Cid, a Spanish photographer, resembles a human whirlwind with the combined energy and joie de vivre of the hundreds of party-goers packed into one of his massive photo collages. He speaks 10,000 miles a minute, his hair wild and appropriately windblown, with equal facility on classical painting, photo history, and political theory. His collages, with the exception of two which he calls ‘purists’ (slides 3 and 6), incorporate hundreds of images taken from a number of festivals in several different countries. They are at once expressions of a collective energy and of individual experiences.

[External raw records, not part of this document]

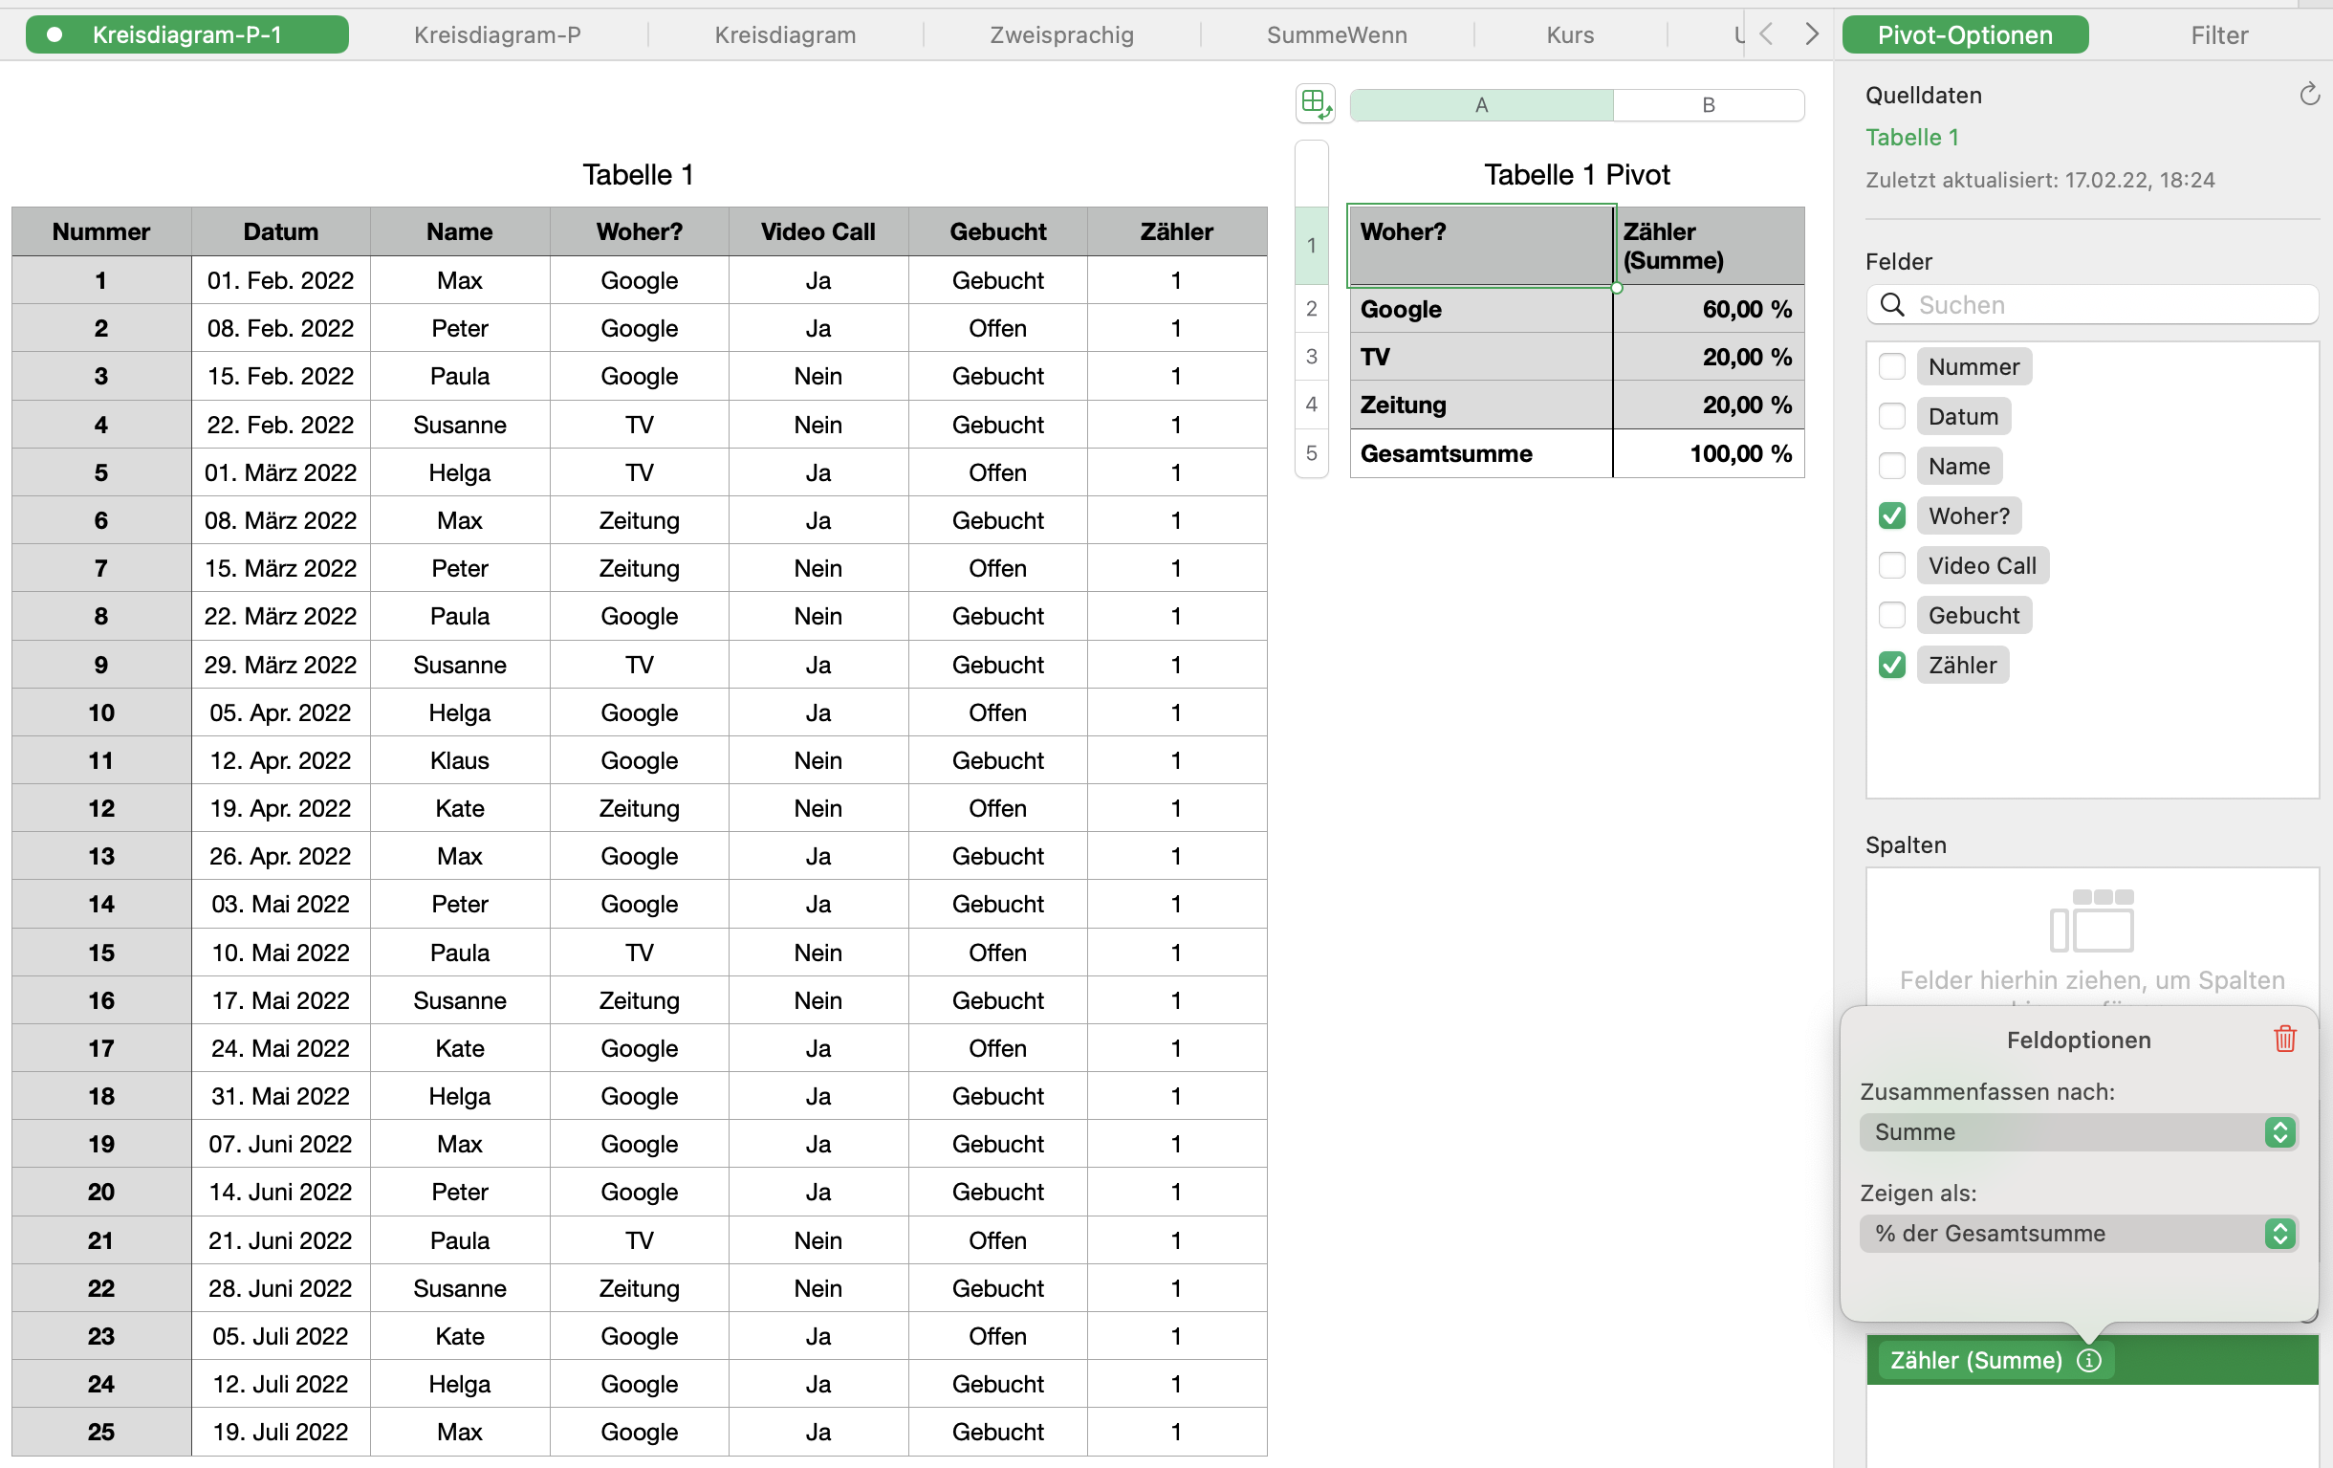Click the magnifier icon in Felder search
Screen dimensions: 2333x1468
[x=1891, y=304]
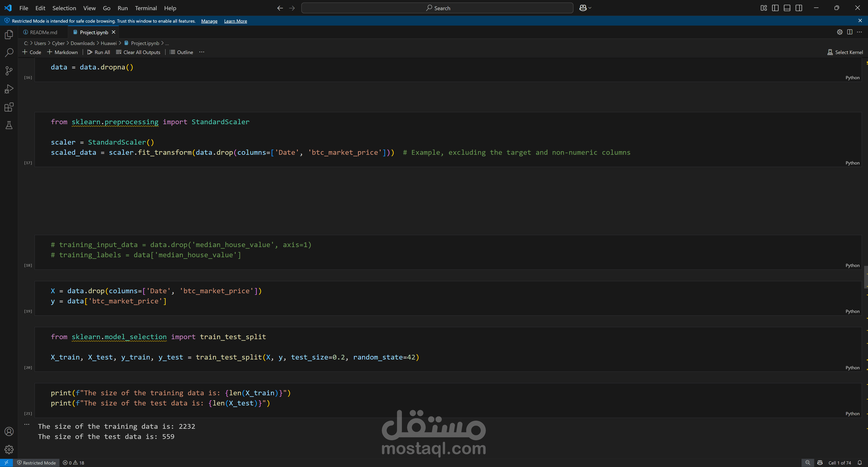Toggle the bottom panel layout button
The image size is (868, 467).
[787, 8]
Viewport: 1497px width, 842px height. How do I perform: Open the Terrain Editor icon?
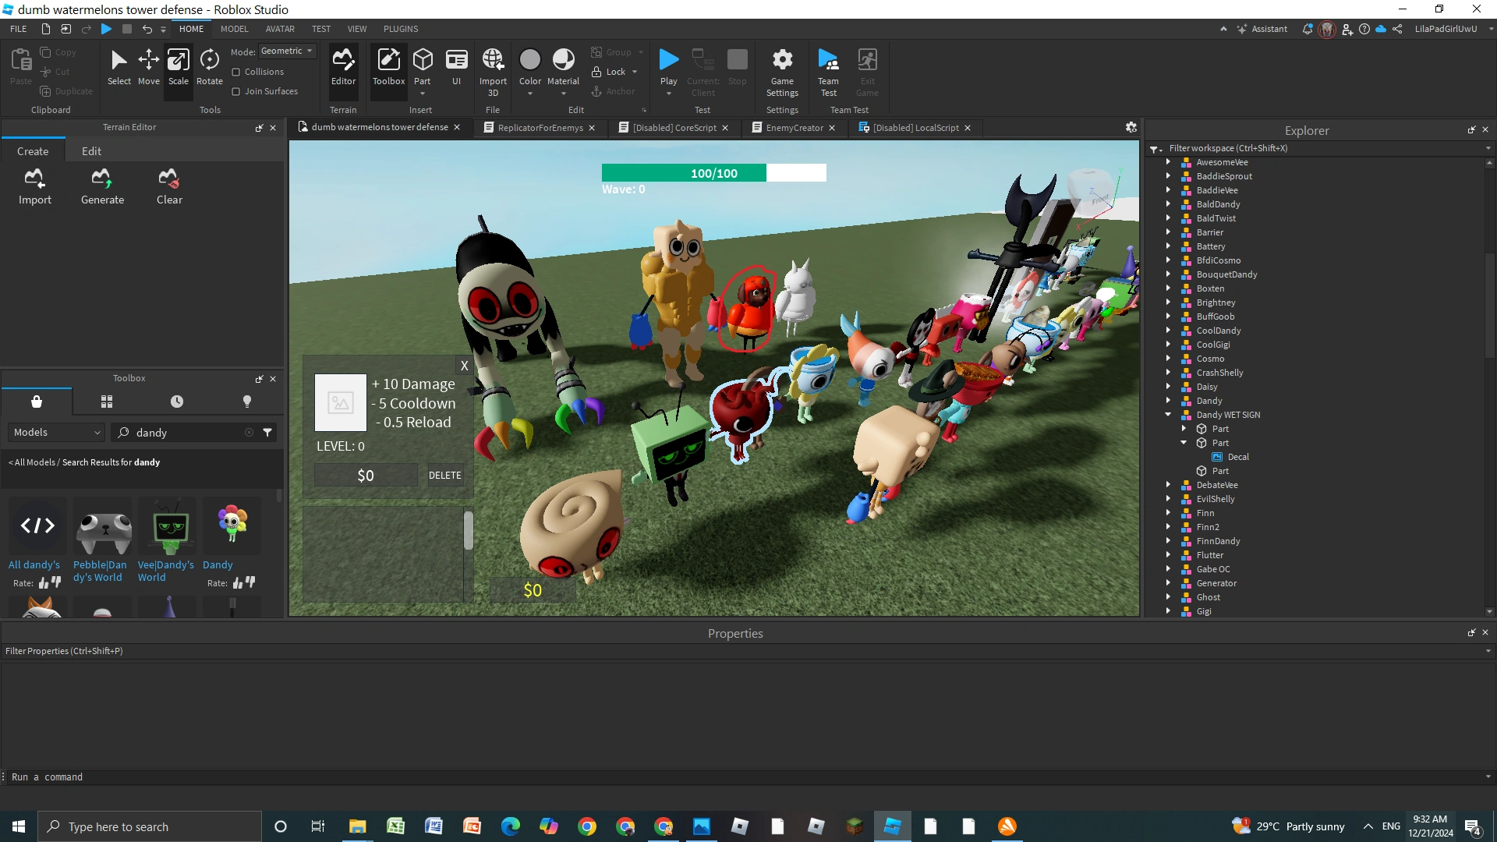tap(343, 67)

Over several months in 2014 Cid traveled around the world photographing festivals and raves, taking hundreds of pictures at each party. Back in the studio, he would choose pictures – of people, moments, landscapes, giant balloons – one by one from his stockpile, letting the collages take shape organically, sometimes stepping away from them for a month or two, sometimes scrapping the whole thing and starting from scratch. Each of the pictures are used exactly once. “When I use a picture I already don’t have an interest anymore in it,” Cid tells TIME. “The picture’s already in the bigger photograph. So I don’t repeat images. And I also don’t have the need because I shoot hundreds of them.”
The photo collages, which bring to mind Andreas Gursky’s digitally-manipulated landscapes, become in a way data visualizations of human experience and expression – like pointillism on steroids. “I think of capitalism as the most popular religion of all time, and that this moment is about these kids who, especially now, communicate in platforms that are not physical at all…and then there is this moment of — almost of rage, of expression and gathering together and shredding.”
Cid exhibits the work as huge prints so that viewers can see every moment he’s woven into each piece. From a distance they read as undulating waves of color, or even static; up close they read like Bosch paintings with nearly infinite scenes of pain, pleasure, and unchecked bodily expression. “I love to see what’s happening, it’s beautiful,” he says. “You see the comedy and the drama of the human race at the same time right there.”
Felix R. Cid is a visual artist born in 1976 in Madrid, Spain. He graduated from a GS Program at ICP in 2005 and he holds an MFA in Photography from Yale University School of Art. He lives in Brooklyn.